Muhammad Nami, le président exécutif de l’administration des impôts du Nigeria
L’année 2021 a été pour les impôts du Nigeria une bonne moisson en faisant exploser ses objectifs de recouvrement.
Avec la somme record de 6 405 milliards de nairas, soit 15,30 milliards de dollars contre un objectif assigné de départ de 6 401 milliards de nairas, le fisc nigérian a fait un travail remarquable, a indiqué le 27 janvier Muhammad Nami, le président exécutif de l’administration des impôts, la Federal Inland Revenue Service (FIRS).
Il est important de souligner que sur ce montant colossal récolté 31,36 % viennent des recettes issues de la vente des hydrocarbures et dérivés, premier secteur à l’export du pays. Ce montant record obtenu montre également que la lutte contre la corruption qui gangrène l’économie du Nigeria, particulièrement dans le secteur des hydrocarbures porte ses fruits.
Les autres secteurs de l’économie du géant africain ont également contribué au succès de cette belle moisson du fisc.
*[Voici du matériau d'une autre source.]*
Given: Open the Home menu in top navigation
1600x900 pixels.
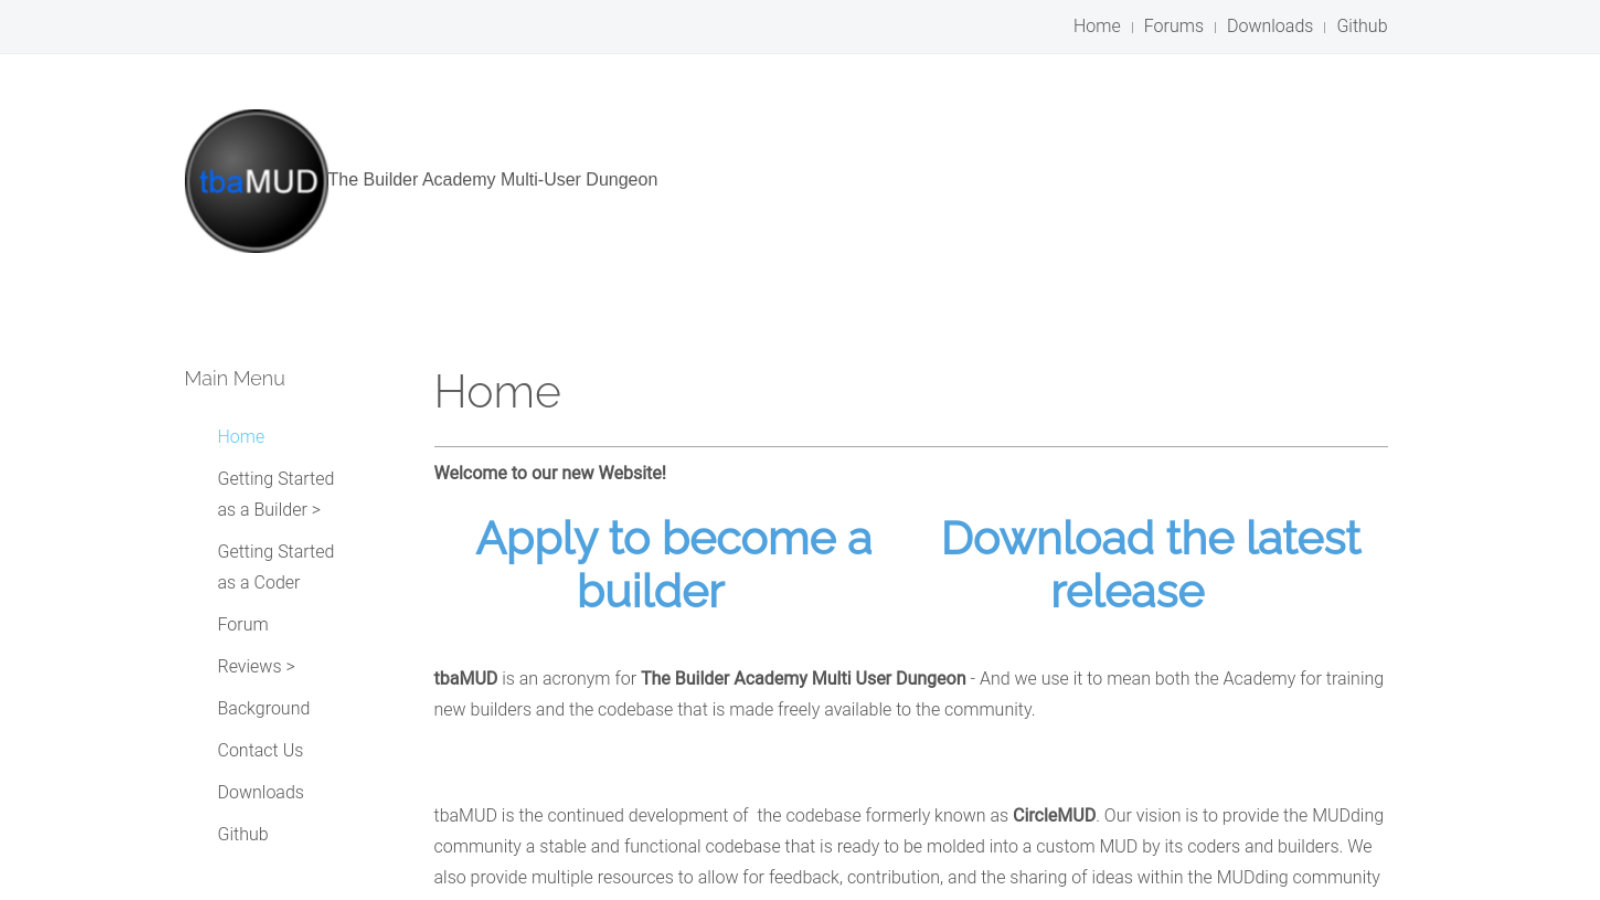Looking at the screenshot, I should point(1096,26).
Ainsi, l’impôt sur le revenu des sociétés s’est élevé à 1896 milliards de nairas (4,56 milliards de dollars), la taxe sur la valeur ajoutée de même que les transferts électroniques de fonds se sont respectivement élevés à 2000 milliards de nairas et 114 milliards de nairas, puis enfin à 208,8 milliards de nairas pour les taxes affectées à des fins particulières.
Ceci étant, premier pays producteur de pétrole en Afrique avec 1,47 million de barils par jour en 2021, le Nigeria, première économie du continent africain, s’est doté d’un budget de 41,6 milliards de dollars, soit 24 000 milliards de FCFA en 2022. Ce géant ouest-africain avec ses 206 millions d’habitants concentre plus de 70% du PIB de la Cedeao.